Il primo decennio del secolo vide così la comparsa dei BOC (Buoni Ordinari del Tesoro). Ne ricordiamo alcuni di dimensioni ragguardevoli: il titolo da 1,6 miliardi del Comune di Milano con scadenza 2035 e il Colosseum Bond del Comune di Roma, per 1,4 miliardi e scadenza 2048, formalmente oggi a carico della Gestione Commissariale del Debito del Comune di Roma.  BOCconi amari, a volte, che hanno chiamato in causa più volte l’autorità giudiziaria in tutte le sue forme, proprio per l’uso dei derivati che li accompagnava: giustizia civile, amministrativa e in qualche caso anche penale (ricordiamo i casi più famosi di Milano e Prato).  A questa ondata di litigi giudiziari il potere legislativo ha risposto con progressive restrizioni all’uso dei derivati da parte degli Enti Pubblici, con interventi nel 2003, nel 2008, fino alla proibizione completa nel 2013.

Accanto alla litigiosità giudiziaria quella stagione vide grandi polemiche che hanno coinvolto giuristi, politici, esperti di finanza e matematici, tribù che spesso stentavano a capire i linguaggi delle altre. E il sedimento di questi dibattiti e di queste liti è l’altro concetto che è di grande attualità proprio nelle vicende di oggi. La questione della trasparenza dei rischi e della probabilità. Il concetto di probabilità, e quello di scommessa, ha affiancato la nascita delle teorie di investimento finanziario fino dagli anni 50. Ogni anno accolgo i miei studenti presentando la probabilità come un monte impervio e scivoloso su cui si può salire da diverse vie, tracciate da scalatori di discipline diverse. Ci sono le vie della matematica, quelle seguite da statistici ed econometrici, quelle delle scienze attuariali e della biometria. E poi oggi c’è una nuova strada, quella dei giuristi, che ha il nome di “dottrina dell’alea razionale”. Su questa via la sentenza della Cassazione a Sezioni Unite ha messo una bandiera di  riconoscimento e garanzia.

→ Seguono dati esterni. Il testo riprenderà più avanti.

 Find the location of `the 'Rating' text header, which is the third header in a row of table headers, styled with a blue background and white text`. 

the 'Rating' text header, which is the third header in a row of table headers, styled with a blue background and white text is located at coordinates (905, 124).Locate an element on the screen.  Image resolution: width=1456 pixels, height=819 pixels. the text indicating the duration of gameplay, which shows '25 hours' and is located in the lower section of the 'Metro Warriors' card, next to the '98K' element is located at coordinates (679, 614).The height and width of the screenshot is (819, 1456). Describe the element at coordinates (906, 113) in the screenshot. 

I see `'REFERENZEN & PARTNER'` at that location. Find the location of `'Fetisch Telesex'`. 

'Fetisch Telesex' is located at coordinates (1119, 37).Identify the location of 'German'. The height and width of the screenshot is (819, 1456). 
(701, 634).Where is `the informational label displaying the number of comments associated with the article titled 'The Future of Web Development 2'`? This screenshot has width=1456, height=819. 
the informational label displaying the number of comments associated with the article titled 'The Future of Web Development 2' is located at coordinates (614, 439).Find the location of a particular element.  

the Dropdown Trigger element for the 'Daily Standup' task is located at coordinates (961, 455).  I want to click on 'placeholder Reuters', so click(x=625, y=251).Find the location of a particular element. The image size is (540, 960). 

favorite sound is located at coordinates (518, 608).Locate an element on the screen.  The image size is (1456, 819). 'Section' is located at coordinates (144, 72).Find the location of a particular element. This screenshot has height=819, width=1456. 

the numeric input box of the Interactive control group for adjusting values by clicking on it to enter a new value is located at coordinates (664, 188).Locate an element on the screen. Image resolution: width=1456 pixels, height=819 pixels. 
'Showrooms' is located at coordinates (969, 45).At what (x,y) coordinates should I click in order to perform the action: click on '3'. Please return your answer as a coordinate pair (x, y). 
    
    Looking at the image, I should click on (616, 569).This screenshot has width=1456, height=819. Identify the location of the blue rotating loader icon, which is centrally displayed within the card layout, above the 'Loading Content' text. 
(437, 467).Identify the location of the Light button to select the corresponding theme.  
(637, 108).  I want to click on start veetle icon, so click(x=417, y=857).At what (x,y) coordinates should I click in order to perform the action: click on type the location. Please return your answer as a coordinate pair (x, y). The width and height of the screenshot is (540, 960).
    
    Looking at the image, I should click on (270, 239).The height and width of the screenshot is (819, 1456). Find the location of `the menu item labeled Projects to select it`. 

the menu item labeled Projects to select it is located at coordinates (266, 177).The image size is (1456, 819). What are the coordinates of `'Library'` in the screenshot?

Nel tema specifico dei derivati, sebbene questi non possano più essere sottoscritti dagli Enti Locali, la Sentenza ha espresso un principio rivoluzionario, che è valido per chi può ancora sottoscriverli, e che forse ha un valore più generale in ambiti sociali. Accettare la scommessa presente in un derivato richiede che ne sia chiaro il costo e che ne siano chiari i termini di rischio, cioè le probabilità di scenari di successo e insuccesso. Sono gli scenari probabilistici sui quali abbiamo discusso per anni, scrivendo lettere, raccogliendo firme. Oggi questa sentenza riconosce “l’utilità sociale delle scommesse razionali, intese come specie evoluta delle antiche scommesse di pura abilità”.  E’ il riconoscimento della capacità e della responsabilità degli individui di poter prendere i rischi, una volta che di questi rischi siano coscienti. Che sia un principio applicabile anche al di là della finanza, e per rischi più estremi di quelli di un derivato? Vengono in mente le restrizioni di questi giorni, ma questa è una storia più complessa, cui potremo dedicare il dibattito ora che quello sulle “scommesse razionali” in ambito finanziario è concluso.